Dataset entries
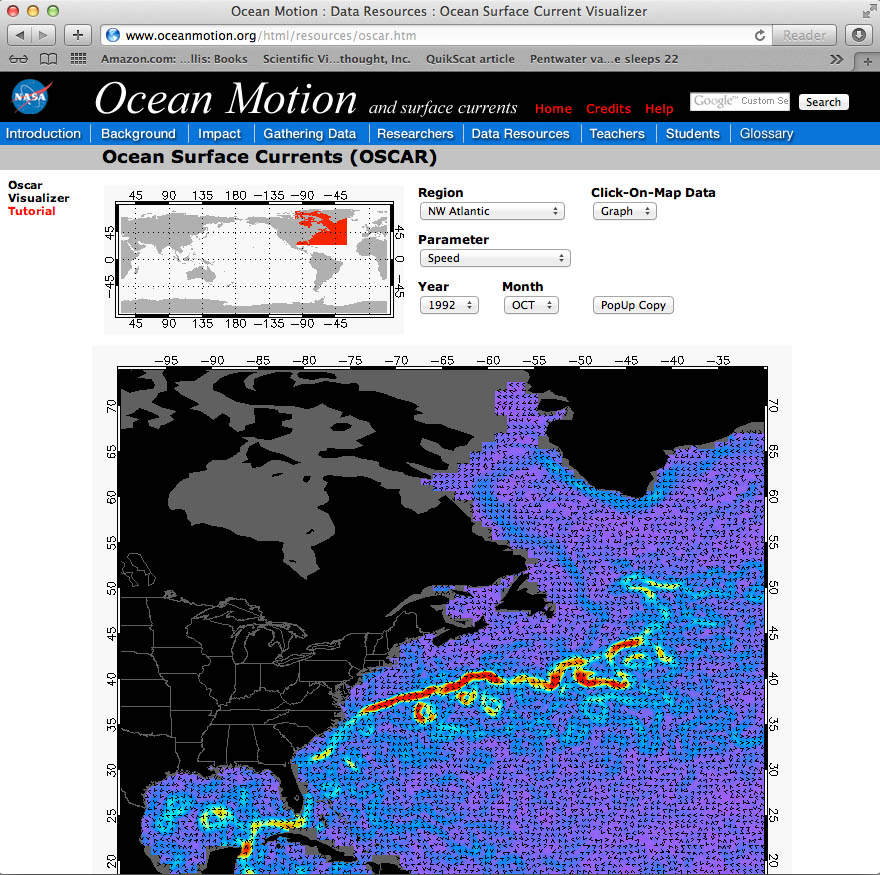This screenshot has height=875, width=880.
Task: Open the Safari downloads button
Action: point(858,35)
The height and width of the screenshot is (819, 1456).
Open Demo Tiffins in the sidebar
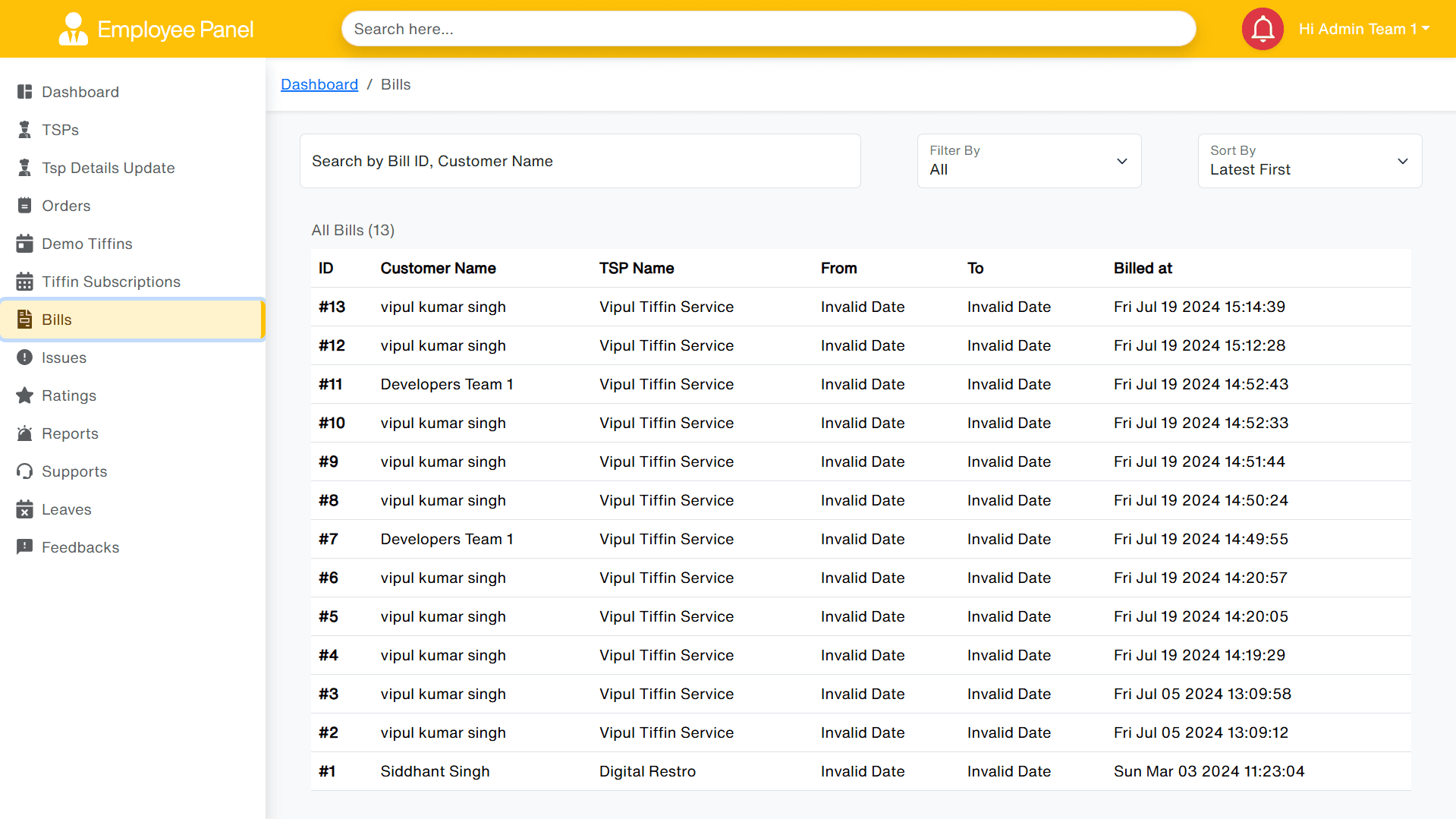tap(86, 244)
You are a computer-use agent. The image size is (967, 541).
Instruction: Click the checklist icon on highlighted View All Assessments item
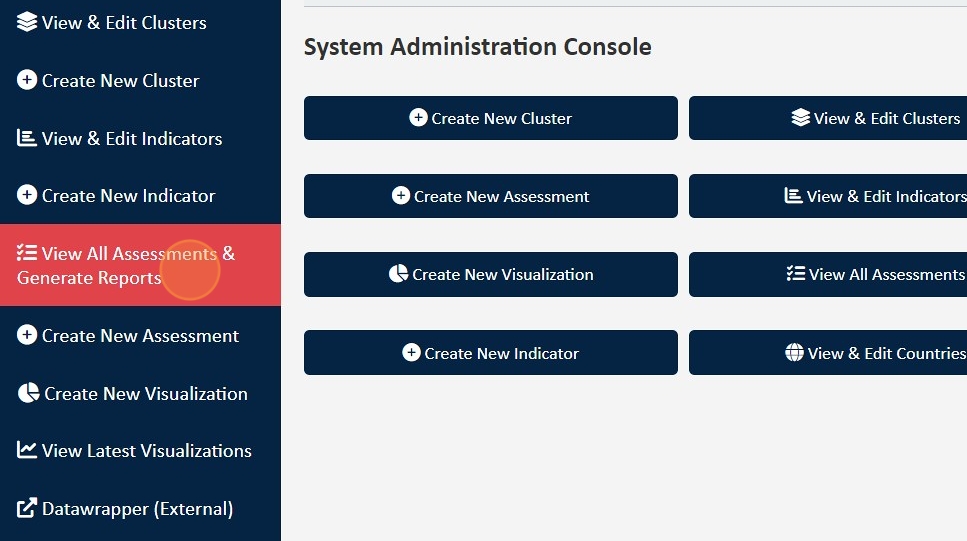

**Task item:**
The answer must be an exact copy of the lines from the one containing "The height and" through the last line of the records, with no pictures included.

**Answer for this exercise:**
The height and width of the screenshot is (819, 1456).
Open Demo Tiffins in the sidebar
tap(86, 244)
You are a computer-use agent. The image size is (967, 541).
Instruction: Click the checklist icon on highlighted View All Assessments item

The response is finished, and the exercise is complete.